**What is being asked:** Are you able to quote each entry exactly as written?

*** Entries supplied ***

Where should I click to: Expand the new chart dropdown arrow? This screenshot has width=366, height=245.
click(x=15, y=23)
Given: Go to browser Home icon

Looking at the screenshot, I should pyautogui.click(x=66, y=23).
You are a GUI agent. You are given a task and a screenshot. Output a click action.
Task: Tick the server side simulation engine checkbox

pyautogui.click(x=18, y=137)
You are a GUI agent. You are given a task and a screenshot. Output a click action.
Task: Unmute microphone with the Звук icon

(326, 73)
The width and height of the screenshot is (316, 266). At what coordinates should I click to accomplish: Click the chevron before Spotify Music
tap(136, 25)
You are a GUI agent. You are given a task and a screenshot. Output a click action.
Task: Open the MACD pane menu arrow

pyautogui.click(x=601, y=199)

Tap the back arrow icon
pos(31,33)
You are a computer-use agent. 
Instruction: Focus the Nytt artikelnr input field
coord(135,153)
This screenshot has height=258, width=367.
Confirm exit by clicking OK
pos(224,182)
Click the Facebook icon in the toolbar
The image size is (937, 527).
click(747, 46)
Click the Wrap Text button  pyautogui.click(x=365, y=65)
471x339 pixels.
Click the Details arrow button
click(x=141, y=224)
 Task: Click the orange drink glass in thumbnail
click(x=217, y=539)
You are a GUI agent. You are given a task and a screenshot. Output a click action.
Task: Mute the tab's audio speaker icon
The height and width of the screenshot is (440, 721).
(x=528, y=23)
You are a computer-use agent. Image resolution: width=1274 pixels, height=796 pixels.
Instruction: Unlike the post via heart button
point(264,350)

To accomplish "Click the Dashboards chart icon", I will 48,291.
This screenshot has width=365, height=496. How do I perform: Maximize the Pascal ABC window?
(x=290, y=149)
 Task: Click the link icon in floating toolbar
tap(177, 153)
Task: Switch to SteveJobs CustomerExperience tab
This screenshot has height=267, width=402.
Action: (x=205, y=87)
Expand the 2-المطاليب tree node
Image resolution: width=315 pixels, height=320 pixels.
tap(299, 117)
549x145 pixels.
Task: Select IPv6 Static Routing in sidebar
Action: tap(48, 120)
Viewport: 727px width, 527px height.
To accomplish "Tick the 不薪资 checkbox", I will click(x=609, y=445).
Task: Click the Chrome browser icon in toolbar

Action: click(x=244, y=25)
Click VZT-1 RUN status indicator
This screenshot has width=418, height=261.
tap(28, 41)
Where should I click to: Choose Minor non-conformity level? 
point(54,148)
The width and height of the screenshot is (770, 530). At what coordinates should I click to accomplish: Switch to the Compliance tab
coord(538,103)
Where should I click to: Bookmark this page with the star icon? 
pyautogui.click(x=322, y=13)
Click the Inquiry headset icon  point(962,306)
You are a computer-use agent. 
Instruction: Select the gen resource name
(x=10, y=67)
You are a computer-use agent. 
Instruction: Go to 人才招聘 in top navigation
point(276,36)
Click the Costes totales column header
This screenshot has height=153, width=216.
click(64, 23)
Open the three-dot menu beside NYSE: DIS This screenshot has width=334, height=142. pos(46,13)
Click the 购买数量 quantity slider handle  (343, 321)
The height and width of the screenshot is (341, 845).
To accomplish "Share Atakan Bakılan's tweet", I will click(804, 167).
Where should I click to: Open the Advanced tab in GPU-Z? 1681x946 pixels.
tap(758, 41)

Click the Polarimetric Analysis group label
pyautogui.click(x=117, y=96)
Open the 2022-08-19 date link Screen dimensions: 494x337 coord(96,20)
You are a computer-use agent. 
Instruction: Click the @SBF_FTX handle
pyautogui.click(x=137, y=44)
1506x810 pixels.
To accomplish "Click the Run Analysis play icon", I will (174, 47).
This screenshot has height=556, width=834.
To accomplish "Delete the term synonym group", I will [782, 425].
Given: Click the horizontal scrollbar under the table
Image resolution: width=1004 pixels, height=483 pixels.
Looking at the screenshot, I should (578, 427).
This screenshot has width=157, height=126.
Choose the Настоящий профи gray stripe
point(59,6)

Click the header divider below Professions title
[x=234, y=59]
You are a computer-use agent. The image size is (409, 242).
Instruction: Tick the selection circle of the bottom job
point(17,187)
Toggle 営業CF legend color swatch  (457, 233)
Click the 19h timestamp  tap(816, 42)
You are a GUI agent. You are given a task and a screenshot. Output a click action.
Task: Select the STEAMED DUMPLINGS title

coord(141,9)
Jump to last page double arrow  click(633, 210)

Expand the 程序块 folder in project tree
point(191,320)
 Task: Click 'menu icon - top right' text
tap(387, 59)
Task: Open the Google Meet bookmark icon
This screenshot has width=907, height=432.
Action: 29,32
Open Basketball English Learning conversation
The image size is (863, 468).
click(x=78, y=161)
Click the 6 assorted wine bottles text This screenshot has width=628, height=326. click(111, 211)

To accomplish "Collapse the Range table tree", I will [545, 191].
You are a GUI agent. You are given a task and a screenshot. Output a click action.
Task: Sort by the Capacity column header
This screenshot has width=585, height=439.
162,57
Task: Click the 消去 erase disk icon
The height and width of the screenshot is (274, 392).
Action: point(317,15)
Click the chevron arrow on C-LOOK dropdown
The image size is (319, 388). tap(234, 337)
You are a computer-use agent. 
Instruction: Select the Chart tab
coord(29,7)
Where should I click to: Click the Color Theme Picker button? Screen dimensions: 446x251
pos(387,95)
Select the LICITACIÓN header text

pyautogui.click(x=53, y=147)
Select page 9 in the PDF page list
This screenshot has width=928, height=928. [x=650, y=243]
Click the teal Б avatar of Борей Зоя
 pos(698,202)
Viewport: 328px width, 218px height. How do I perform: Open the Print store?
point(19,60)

*** End of Entries supplied ***

**Result of this task:**
Where should I click to: Expand the new chart dropdown arrow? This screenshot has width=366, height=245.
click(x=15, y=23)
Given: Go to browser Home icon

Looking at the screenshot, I should pyautogui.click(x=66, y=23).
You are a GUI agent. You are given a task and a screenshot. Output a click action.
Task: Tick the server side simulation engine checkbox

pyautogui.click(x=18, y=137)
You are a GUI agent. You are given a task and a screenshot. Output a click action.
Task: Unmute microphone with the Звук icon

(326, 73)
The width and height of the screenshot is (316, 266). At what coordinates should I click to accomplish: Click the chevron before Spotify Music
tap(136, 25)
You are a GUI agent. You are given a task and a screenshot. Output a click action.
Task: Open the MACD pane menu arrow

pyautogui.click(x=601, y=199)

Tap the back arrow icon
pos(31,33)
You are a computer-use agent. 
Instruction: Focus the Nytt artikelnr input field
coord(135,153)
This screenshot has height=258, width=367.
Confirm exit by clicking OK
pos(224,182)
Click the Facebook icon in the toolbar
The image size is (937, 527).
click(747, 46)
Click the Wrap Text button  pyautogui.click(x=365, y=65)
471x339 pixels.
Click the Details arrow button
click(x=141, y=224)
 Task: Click the orange drink glass in thumbnail
click(x=217, y=539)
You are a GUI agent. You are given a task and a screenshot. Output a click action.
Task: Mute the tab's audio speaker icon
The height and width of the screenshot is (440, 721).
(x=528, y=23)
You are a computer-use agent. Image resolution: width=1274 pixels, height=796 pixels.
Instruction: Unlike the post via heart button
point(264,350)

To accomplish "Click the Dashboards chart icon", I will 48,291.
This screenshot has width=365, height=496. How do I perform: Maximize the Pascal ABC window?
(x=290, y=149)
 Task: Click the link icon in floating toolbar
tap(177, 153)
Task: Switch to SteveJobs CustomerExperience tab
This screenshot has height=267, width=402.
Action: (x=205, y=87)
Expand the 2-المطاليب tree node
Image resolution: width=315 pixels, height=320 pixels.
tap(299, 117)
549x145 pixels.
Task: Select IPv6 Static Routing in sidebar
Action: tap(48, 120)
Viewport: 727px width, 527px height.
To accomplish "Tick the 不薪资 checkbox", I will click(x=609, y=445).
Task: Click the Chrome browser icon in toolbar

Action: click(x=244, y=25)
Click VZT-1 RUN status indicator
This screenshot has width=418, height=261.
tap(28, 41)
Where should I click to: Choose Minor non-conformity level? 
point(54,148)
The width and height of the screenshot is (770, 530). At what coordinates should I click to accomplish: Switch to the Compliance tab
coord(538,103)
Where should I click to: Bookmark this page with the star icon? 
pyautogui.click(x=322, y=13)
Click the Inquiry headset icon  point(962,306)
You are a computer-use agent. 
Instruction: Select the gen resource name
(x=10, y=67)
You are a computer-use agent. 
Instruction: Go to 人才招聘 in top navigation
point(276,36)
Click the Costes totales column header
This screenshot has height=153, width=216.
click(64, 23)
Open the three-dot menu beside NYSE: DIS This screenshot has width=334, height=142. pos(46,13)
Click the 购买数量 quantity slider handle  (343, 321)
The height and width of the screenshot is (341, 845).
To accomplish "Share Atakan Bakılan's tweet", I will click(804, 167).
Where should I click to: Open the Advanced tab in GPU-Z? 1681x946 pixels.
tap(758, 41)

Click the Polarimetric Analysis group label
pyautogui.click(x=117, y=96)
Open the 2022-08-19 date link Screen dimensions: 494x337 coord(96,20)
You are a computer-use agent. 
Instruction: Click the @SBF_FTX handle
pyautogui.click(x=137, y=44)
1506x810 pixels.
To accomplish "Click the Run Analysis play icon", I will (174, 47).
This screenshot has height=556, width=834.
To accomplish "Delete the term synonym group", I will [782, 425].
Given: Click the horizontal scrollbar under the table
Image resolution: width=1004 pixels, height=483 pixels.
Looking at the screenshot, I should (578, 427).
This screenshot has width=157, height=126.
Choose the Настоящий профи gray stripe
point(59,6)

Click the header divider below Professions title
[x=234, y=59]
You are a computer-use agent. The image size is (409, 242).
Instruction: Tick the selection circle of the bottom job
point(17,187)
Toggle 営業CF legend color swatch  (457, 233)
Click the 19h timestamp  tap(816, 42)
You are a GUI agent. You are given a task and a screenshot. Output a click action.
Task: Select the STEAMED DUMPLINGS title

coord(141,9)
Jump to last page double arrow  click(633, 210)

Expand the 程序块 folder in project tree
point(191,320)
 Task: Click 'menu icon - top right' text
tap(387, 59)
Task: Open the Google Meet bookmark icon
This screenshot has width=907, height=432.
Action: 29,32
Open Basketball English Learning conversation
The image size is (863, 468).
click(x=78, y=161)
Click the 6 assorted wine bottles text This screenshot has width=628, height=326. click(111, 211)

To accomplish "Collapse the Range table tree", I will [545, 191].
You are a GUI agent. You are given a task and a screenshot. Output a click action.
Task: Sort by the Capacity column header
This screenshot has width=585, height=439.
162,57
Task: Click the 消去 erase disk icon
The height and width of the screenshot is (274, 392).
Action: point(317,15)
Click the chevron arrow on C-LOOK dropdown
The image size is (319, 388). tap(234, 337)
You are a computer-use agent. 
Instruction: Select the Chart tab
coord(29,7)
Where should I click to: Click the Color Theme Picker button? Screen dimensions: 446x251
pos(387,95)
Select the LICITACIÓN header text

pyautogui.click(x=53, y=147)
Select page 9 in the PDF page list
This screenshot has width=928, height=928. [x=650, y=243]
Click the teal Б avatar of Борей Зоя
 pos(698,202)
Viewport: 328px width, 218px height. How do I perform: Open the Print store?
point(19,60)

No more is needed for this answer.